The UCU desperately wants to close the dispute in double the time. His request was that Study Group offer a wage deal this year and next as a deal breaker, in order to hide from union members the protracted nature of a substantial pay cut. The UCU agenda was to keep the strike against a UK private education university hermetically sealed from the broader struggles of educators and the working class because the increased exploitation and pay cuts faced by workers at USIC are legion throughout the education sector and, indeed, throughout the economy. .
The UCU has made no effort to unify the USIC dispute with a simultaneous UCU pay dispute at the Sheffield Colleges which provide higher education at five sites across the city. The five-day strike now suspended from February 13 at USIC would have coincided with a three-day strike by UCU members at Sheffield University and Sheffield Hallam University staff on February 14, 15 and 16 as part of national action in 150 universities by 70,000 educators.
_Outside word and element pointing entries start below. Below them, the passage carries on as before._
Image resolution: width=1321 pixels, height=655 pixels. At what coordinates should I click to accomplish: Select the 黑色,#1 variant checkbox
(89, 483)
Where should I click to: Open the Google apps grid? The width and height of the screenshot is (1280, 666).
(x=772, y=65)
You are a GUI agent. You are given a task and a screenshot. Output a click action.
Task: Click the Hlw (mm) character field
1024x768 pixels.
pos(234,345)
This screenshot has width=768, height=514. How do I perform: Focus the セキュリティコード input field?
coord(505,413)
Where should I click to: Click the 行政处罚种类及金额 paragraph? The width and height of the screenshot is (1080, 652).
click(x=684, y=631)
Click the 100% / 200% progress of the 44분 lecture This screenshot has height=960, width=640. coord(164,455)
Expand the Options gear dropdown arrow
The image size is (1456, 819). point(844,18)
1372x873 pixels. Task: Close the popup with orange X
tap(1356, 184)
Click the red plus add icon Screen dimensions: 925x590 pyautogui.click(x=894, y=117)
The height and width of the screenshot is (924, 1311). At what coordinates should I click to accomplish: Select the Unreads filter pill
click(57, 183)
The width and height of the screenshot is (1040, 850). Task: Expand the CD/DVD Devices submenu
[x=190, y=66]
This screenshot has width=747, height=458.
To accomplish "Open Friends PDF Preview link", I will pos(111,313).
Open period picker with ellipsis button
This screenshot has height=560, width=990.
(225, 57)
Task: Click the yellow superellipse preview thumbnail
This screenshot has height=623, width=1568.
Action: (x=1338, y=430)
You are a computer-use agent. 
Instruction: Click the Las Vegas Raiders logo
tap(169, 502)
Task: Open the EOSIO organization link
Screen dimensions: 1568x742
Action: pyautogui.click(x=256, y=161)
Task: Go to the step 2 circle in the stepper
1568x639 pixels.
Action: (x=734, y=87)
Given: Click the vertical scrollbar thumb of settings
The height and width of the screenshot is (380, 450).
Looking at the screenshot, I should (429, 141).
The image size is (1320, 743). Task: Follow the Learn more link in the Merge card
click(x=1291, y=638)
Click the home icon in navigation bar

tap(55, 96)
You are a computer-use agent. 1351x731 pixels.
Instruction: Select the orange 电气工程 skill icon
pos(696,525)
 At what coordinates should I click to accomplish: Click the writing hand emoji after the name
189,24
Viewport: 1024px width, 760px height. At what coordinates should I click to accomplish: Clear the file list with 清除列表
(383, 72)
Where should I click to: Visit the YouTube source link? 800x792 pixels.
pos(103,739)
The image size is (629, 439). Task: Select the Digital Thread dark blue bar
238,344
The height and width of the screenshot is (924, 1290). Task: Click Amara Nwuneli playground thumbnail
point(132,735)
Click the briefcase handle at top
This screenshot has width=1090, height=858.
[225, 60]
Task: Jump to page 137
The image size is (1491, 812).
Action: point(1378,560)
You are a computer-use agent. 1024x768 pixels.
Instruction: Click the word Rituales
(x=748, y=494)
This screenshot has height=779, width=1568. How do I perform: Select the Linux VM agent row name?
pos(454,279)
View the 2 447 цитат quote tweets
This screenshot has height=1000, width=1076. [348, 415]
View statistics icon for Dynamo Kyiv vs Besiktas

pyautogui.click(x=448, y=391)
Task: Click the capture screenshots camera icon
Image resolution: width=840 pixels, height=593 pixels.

The suspension of the strike will also place USIC educators in the envious position of crossing the picket lines at the institution set up by UCU members of the English Learning Training Center (ELTC), who work at the university but are employees of the University of Sheffield. That the UCU bureaucracy created this situation to vote on the deficient deal is a rebuttal to their claims to unify action by educators at colleges and universities.
USIC educators must reject this miserable betrayal by the UCU and the savage attacks on their income by the Study Group. USIC staff must draw lessons from the dispute, especially the UCU’s campaign to impose a pay cut on members.
Faced with the crushing of the resistance of the UCU and the isolation of the dispute, the formation of a grassroots committee would take control of the struggle and call for links and mobilization with other educators, teachers and students. together in a fight against employers, public or private, in the entire education sector.
The fight for a cost-of-living wage increase is inseparable from reversing decades of commodification that undermines the provision of public education as a fundamental democratic right and turns higher education into a source of income for people like the Study Group.
The globally organized, highly profitable corporation cannot be faced without overcoming the struggle that is restricted to one locality, but USIC educators become colleagues at Study Group across the UK and internationally.